I made the decision to become a physician after I spent quite a bit of time as a patient during my youth. At 13, I knew I would become a subspecialized pediatrician, and that still holds true.  Even though I have never been interested in anything else, I still explored other opportunities. I made sure I spent a lot of time in the hospitals during undergrad (~10 hours/week) and I applied for medical summer internships, landing one in organ transplant. I made sure that medicine was the career path I wanted to take. I even took a year off after undergrad to save up some cash and experience "real life." I taught high school science and coached, and it was an experience that I wouldn't trade for anything. Even if you are sure you want to be a doctor, I still recommend taking time off, as it will not only help you mature and further solidify your decision, but it will strengthen your application, and admissions committees usually eat it up.

It may seem cliche that my first piece of Pre-Med Advice is "If you want to be a doctor, make sure you want to be a doctor," but truly, it is the most important piece of advice out there. There are many other options for those interested in healthcare that are not as demanding as being a physician. After completing the first year of med school, I see firsthand how bad it sucks for my friends/classmates who did not make sure, with absolute certainty, that medicine was the life for them. Here they are - some of them because their parents pressured them, others because they thought the lifestyle would be glamorous - thousands of dollars in debt, unhappy, frustrated and confused. Don't let it happen to you. If you cannot imagine doing anything else in life but being a physician, then it probably is the right career path for you. I remember at the end of every day I was teaching I thought, "Wow, teaching is a lot of fun and hard work... Boy, teachers do not get enough credit... Fun for now, could not do this forever... I cannot WAIT to be a doctor." Get exposure. Get experience. Get confident that this is the right choice. 

Here is a great website for Pre-Med and Medical Internships: 

 Click HERE for a list of awesome Pre-Med and Medical Internships!

http://www.sirinthada.com/post/12586040084/a-little-public-service-announcement-today


Thursday, May 17, 2012

The Product of Free Time

My first year of medical school has officially ended, leaving me dazed and confused with the sudden appearance of - whoa! - free time.
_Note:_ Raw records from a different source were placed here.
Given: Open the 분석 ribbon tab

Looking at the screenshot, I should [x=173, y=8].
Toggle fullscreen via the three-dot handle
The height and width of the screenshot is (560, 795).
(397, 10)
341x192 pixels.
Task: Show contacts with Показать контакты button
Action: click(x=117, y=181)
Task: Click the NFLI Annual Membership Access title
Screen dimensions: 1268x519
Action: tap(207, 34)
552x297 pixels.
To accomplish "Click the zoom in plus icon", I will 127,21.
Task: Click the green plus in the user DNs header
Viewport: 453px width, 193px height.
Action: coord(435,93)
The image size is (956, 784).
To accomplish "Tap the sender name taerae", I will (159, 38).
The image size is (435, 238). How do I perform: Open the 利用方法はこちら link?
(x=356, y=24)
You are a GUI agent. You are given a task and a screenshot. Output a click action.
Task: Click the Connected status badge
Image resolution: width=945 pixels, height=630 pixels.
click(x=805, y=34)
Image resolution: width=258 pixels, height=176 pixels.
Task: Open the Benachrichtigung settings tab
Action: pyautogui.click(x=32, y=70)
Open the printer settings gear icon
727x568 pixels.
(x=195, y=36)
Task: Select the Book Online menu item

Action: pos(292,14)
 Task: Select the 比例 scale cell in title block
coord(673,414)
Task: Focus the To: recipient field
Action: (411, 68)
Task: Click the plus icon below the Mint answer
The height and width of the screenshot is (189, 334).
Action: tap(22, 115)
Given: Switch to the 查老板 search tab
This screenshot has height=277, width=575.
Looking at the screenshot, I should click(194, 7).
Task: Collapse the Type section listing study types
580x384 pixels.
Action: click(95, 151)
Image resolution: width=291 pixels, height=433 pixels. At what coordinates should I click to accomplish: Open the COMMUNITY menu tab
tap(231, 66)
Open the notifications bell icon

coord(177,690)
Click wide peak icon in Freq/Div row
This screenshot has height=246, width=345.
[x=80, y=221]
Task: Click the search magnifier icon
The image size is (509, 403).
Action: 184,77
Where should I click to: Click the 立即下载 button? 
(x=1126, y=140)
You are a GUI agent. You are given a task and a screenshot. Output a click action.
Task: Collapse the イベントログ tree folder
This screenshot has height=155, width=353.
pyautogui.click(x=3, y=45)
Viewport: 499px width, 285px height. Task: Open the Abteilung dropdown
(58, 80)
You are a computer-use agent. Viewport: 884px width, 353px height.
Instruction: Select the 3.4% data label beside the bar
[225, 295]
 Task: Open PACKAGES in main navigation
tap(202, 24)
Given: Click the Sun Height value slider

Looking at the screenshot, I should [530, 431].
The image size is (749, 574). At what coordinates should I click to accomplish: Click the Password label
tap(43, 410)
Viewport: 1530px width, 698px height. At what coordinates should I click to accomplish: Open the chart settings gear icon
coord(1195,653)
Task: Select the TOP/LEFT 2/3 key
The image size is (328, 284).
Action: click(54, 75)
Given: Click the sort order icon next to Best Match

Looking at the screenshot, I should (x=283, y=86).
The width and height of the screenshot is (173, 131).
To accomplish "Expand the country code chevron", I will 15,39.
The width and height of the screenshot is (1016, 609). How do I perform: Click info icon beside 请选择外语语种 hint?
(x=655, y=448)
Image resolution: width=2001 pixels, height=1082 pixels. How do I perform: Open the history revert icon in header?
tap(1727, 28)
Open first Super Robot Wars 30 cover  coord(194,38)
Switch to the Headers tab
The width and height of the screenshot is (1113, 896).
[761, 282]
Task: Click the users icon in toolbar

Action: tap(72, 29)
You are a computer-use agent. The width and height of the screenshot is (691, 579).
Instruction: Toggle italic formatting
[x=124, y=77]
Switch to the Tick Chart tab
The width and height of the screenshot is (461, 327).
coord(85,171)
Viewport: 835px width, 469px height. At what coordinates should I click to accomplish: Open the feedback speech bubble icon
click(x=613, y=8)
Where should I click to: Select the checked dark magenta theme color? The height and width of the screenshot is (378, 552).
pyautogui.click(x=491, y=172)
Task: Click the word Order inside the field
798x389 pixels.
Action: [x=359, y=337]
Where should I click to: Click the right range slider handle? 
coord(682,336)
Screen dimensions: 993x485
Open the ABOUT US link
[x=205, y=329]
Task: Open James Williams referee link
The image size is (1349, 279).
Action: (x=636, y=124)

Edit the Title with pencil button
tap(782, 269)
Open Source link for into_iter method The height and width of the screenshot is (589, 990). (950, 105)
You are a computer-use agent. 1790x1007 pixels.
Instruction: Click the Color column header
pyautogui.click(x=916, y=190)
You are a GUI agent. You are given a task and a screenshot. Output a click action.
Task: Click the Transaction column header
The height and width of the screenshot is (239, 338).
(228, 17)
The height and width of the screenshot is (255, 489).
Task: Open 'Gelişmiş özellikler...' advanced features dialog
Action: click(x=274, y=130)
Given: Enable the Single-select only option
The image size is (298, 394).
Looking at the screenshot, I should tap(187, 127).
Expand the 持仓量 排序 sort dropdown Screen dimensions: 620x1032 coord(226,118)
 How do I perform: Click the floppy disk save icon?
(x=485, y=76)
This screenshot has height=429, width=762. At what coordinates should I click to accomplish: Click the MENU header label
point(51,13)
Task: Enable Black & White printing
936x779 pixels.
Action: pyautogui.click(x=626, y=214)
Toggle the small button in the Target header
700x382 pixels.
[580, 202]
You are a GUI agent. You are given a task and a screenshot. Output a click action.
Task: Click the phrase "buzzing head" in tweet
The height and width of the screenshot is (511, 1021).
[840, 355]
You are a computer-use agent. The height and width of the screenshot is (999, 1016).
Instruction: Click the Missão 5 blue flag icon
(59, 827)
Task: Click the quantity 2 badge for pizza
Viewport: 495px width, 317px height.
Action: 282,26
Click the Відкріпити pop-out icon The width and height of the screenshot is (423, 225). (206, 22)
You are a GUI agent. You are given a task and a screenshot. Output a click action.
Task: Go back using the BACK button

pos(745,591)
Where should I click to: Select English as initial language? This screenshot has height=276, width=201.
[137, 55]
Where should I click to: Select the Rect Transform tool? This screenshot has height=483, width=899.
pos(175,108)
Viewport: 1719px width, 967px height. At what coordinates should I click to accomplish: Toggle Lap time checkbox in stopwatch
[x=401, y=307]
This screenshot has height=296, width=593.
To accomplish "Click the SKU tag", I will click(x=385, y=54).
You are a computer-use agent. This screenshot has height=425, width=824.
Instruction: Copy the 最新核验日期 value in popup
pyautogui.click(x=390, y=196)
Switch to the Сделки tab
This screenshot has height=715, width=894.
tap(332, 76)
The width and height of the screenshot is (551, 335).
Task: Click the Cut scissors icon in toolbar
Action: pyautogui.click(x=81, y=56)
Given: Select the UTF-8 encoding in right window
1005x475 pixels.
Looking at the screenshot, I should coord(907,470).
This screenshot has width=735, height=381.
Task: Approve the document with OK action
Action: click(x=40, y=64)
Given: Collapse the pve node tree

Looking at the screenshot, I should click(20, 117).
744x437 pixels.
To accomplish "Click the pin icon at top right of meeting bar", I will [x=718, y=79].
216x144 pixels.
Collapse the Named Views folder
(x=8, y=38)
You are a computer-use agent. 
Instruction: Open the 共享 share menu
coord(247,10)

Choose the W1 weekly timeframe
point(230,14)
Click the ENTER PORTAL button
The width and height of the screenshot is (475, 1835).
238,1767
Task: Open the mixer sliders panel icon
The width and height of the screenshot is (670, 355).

Not only have I watched three seasons of "The Game," one season of "Game of Thrones," cleaned my car, done seven loads of forgotten laundry, and actually cooked a real meal, I have googled the hell out of USMLE study guides and compiled a comprehensive study plan - all in the four days since my last final. Oh wait, I am sorry, five days. I have no clue what day it actually is (my roomie just confirmed it was Wednesday)- and that fact alone is pretty awesome. Why am I looking up Step 1 study guides when I am not taking it for another year? I don't know. Probably because I, like every other type A medical student, JUST CAN'T GET ENOUGH OF MED SCHOOL! Yeah, right. It's a serious sickness. Last night, I went on my first date in over ten months with someone who was NOT in medical school. What did I do? Talk about medical school. It was kind of embarrassing actually, once I realized that every other sentence out of my mouth had to do with studying, exams, patients, hospitals, or drinking ourselves into a post-exam stupor (although those stories turn out pretty entertaining). Don't get me wrong, I absolutely love medical school and I love to talk about it, dream about it (only because I feel like I am "studying"), think about it, breath it (literally, random whiffs of cadaver lab hit my olfactory receptors weekly, and anatomy ended 5 months ago...), etc. So, when I say "serious sickness," I say that with love.

Anyway, in my extreme state of boredom, I found myself perusing other blogs by medical students, when I noticed most of them (at least the ones I came across) had ended prior to 2009. So, in case anyone happens across this, here is the beginning of a current medical student's blog. Throughout these next few months of freedom, I will attempt to catch up - you know, give my quick and dirty opinion of the pre-med years, application process, and an overview of the first year.